# drawbar identification



## mrlynnw (Jun 18, 2013)

Please help me if you can. In trying to install a swinging hitch on 1952 8n I came up with this situation. The bracket is 4" wide and 12" long. The hole is 1 1/4 dia. Its mounted with 1/2 " studs in the rear 1/2" bolts in the rear. The instructions say to bolt it place using existing bolt holes. Can anyone identify this assembly?
Are there misssing parts and if so what are they and where can i get them????
Photo are included. Thanks


----------



## pogobill (Jan 31, 2012)

Check out this thread.
http://www.tractorforum.com/f203/ford-9n-drawbar-question-s-help-14428/

Tractor Beam shows a great picture of what I believe to be the set up you are heading for. Unfortunately you only show or have the one part!?!

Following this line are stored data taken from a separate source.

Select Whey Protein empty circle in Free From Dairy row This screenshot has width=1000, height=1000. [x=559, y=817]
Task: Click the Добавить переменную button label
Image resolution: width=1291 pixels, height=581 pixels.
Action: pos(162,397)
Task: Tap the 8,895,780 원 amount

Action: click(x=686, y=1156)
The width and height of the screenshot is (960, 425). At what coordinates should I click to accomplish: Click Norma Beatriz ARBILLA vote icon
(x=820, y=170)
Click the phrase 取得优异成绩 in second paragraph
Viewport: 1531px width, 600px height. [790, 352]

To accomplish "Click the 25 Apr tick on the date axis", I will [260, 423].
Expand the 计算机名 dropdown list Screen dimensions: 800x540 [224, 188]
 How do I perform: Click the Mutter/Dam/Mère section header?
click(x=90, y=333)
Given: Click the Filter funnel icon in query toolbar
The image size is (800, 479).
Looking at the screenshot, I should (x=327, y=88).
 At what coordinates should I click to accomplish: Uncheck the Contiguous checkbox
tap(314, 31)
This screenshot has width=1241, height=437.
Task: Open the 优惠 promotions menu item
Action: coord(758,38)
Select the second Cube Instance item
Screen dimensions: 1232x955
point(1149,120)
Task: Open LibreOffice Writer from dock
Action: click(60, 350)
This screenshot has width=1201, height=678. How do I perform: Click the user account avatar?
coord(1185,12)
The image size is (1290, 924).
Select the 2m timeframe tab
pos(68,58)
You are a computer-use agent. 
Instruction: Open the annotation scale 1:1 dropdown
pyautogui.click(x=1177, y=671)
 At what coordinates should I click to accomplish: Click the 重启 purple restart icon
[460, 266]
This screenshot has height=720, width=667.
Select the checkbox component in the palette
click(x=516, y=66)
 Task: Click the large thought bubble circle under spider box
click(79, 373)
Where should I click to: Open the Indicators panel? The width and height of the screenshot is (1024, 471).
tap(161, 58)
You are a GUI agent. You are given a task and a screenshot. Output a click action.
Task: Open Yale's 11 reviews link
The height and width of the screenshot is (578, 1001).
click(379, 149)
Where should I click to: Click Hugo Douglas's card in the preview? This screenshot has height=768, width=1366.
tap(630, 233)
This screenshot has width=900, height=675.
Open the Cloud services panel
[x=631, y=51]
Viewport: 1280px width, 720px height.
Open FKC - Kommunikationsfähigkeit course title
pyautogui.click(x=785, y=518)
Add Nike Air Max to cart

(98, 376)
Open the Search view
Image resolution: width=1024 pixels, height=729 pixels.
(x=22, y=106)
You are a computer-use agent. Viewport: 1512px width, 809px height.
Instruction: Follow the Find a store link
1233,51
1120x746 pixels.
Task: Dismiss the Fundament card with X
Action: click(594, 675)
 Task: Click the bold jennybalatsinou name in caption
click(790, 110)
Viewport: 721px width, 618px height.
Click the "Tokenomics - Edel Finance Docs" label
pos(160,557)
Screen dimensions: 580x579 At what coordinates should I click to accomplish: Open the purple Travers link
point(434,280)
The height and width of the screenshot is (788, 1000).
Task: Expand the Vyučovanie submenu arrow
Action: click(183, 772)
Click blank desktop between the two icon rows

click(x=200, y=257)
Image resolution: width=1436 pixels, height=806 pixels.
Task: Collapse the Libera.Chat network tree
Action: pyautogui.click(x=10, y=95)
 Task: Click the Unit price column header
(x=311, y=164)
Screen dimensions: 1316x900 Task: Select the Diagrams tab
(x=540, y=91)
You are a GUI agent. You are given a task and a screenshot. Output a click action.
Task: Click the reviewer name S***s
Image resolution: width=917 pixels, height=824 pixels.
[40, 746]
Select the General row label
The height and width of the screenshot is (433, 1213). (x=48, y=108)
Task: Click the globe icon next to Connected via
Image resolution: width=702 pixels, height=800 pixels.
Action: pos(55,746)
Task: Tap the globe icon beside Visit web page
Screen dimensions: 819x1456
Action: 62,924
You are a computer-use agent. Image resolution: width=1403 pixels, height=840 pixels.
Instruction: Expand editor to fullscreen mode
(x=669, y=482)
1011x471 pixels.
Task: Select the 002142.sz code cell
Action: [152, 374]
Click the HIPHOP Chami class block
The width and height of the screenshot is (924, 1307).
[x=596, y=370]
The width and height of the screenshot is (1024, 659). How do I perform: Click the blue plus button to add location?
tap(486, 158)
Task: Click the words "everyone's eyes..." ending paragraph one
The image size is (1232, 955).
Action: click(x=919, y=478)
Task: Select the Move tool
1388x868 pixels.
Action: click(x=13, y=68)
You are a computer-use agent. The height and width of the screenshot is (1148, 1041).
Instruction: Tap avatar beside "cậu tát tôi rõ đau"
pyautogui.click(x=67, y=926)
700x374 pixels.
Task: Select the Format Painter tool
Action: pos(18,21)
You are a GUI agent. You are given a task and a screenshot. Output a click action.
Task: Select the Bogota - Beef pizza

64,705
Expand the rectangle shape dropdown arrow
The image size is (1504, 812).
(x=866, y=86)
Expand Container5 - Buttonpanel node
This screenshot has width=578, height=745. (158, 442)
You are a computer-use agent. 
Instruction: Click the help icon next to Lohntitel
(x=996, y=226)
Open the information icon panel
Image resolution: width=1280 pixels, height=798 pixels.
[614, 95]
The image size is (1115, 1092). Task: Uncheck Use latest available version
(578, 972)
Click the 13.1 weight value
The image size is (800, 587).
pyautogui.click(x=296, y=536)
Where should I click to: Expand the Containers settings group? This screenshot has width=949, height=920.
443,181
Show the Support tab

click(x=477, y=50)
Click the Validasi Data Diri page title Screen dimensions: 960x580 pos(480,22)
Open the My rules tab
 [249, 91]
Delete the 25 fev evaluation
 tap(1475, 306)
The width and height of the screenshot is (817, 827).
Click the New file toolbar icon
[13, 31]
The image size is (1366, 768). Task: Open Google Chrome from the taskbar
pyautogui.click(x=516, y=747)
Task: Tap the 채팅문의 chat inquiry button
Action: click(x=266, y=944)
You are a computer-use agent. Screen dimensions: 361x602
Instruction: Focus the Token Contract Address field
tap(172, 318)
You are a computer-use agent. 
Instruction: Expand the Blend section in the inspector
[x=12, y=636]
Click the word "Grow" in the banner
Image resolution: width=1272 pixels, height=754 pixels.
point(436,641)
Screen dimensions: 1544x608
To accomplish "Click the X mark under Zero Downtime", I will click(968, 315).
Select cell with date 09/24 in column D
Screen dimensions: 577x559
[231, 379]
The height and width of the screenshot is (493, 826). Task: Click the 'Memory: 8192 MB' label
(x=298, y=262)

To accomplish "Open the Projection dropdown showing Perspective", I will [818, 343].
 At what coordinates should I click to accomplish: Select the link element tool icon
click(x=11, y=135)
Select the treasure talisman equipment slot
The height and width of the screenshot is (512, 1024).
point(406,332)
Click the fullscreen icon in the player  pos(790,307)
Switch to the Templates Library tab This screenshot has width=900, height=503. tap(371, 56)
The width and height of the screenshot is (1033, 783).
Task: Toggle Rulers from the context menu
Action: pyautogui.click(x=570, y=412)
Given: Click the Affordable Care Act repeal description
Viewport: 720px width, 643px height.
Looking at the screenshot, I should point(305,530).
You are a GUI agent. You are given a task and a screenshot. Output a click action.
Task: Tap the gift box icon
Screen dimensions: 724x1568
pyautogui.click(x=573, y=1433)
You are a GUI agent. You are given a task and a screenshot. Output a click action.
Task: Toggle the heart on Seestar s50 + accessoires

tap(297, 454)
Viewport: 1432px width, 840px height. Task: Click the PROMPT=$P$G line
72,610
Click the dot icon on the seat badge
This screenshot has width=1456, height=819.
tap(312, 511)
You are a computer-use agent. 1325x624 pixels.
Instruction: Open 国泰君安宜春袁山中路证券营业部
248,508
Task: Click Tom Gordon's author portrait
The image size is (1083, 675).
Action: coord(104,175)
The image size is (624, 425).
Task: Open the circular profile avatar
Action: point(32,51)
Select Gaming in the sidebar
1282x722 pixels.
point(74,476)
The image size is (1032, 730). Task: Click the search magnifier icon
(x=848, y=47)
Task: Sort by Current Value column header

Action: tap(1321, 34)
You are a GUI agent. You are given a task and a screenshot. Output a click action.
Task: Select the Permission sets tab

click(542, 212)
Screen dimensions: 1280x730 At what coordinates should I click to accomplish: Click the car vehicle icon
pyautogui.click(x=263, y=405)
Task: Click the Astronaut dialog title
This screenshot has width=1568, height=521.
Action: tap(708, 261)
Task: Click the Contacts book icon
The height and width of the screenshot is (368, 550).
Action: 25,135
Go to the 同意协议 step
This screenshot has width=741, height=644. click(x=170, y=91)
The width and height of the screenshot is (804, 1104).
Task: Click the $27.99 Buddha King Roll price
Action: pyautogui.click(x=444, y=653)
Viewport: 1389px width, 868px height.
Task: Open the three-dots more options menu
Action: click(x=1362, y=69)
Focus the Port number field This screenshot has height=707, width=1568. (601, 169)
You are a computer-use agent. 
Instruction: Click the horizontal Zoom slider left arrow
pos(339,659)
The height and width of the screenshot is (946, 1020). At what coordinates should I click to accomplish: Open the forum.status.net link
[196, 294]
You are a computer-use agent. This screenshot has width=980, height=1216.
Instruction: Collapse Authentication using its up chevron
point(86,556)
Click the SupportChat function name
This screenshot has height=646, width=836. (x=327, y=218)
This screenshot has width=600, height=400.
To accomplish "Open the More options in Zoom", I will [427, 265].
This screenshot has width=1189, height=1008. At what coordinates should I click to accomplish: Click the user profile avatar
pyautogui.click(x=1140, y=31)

This set up requires an economy drawbar and a couple of stay arms to keep your three point hitch from swinging back and forth. Also, do you have the draw bar and the bracket that slips over the economy drawbar?

Another option is this one that keeps your three point hitch free to use without taking everything a part.

















Do you have any other parts besides what is in the photo you supplied?


----------



## Ken N Tx (Sep 20, 2003)

Check with just8N's..









Here is their link...You can call them for help!! edro: *CLICK HERE*


----------



## mrlynnw (Jun 18, 2013)

thanks for the reply 
no i don't have any of the other parts to this assy . is any or all of this interchageabl or i have to buy the whole kit


----------



## pogobill (Jan 31, 2012)

You can buy the parts individually, just search " Ford 8n draw bar" and you'll get lots of choices. Just beware, cause it looks like you have the first part of that unit that I mentioned in my other post to you. If you look at the link I gave you you'll see the difference. Check out the prices of all the parts that you are going to need, verses the cost of the other complete unit, before you jump in.
Good luck


----------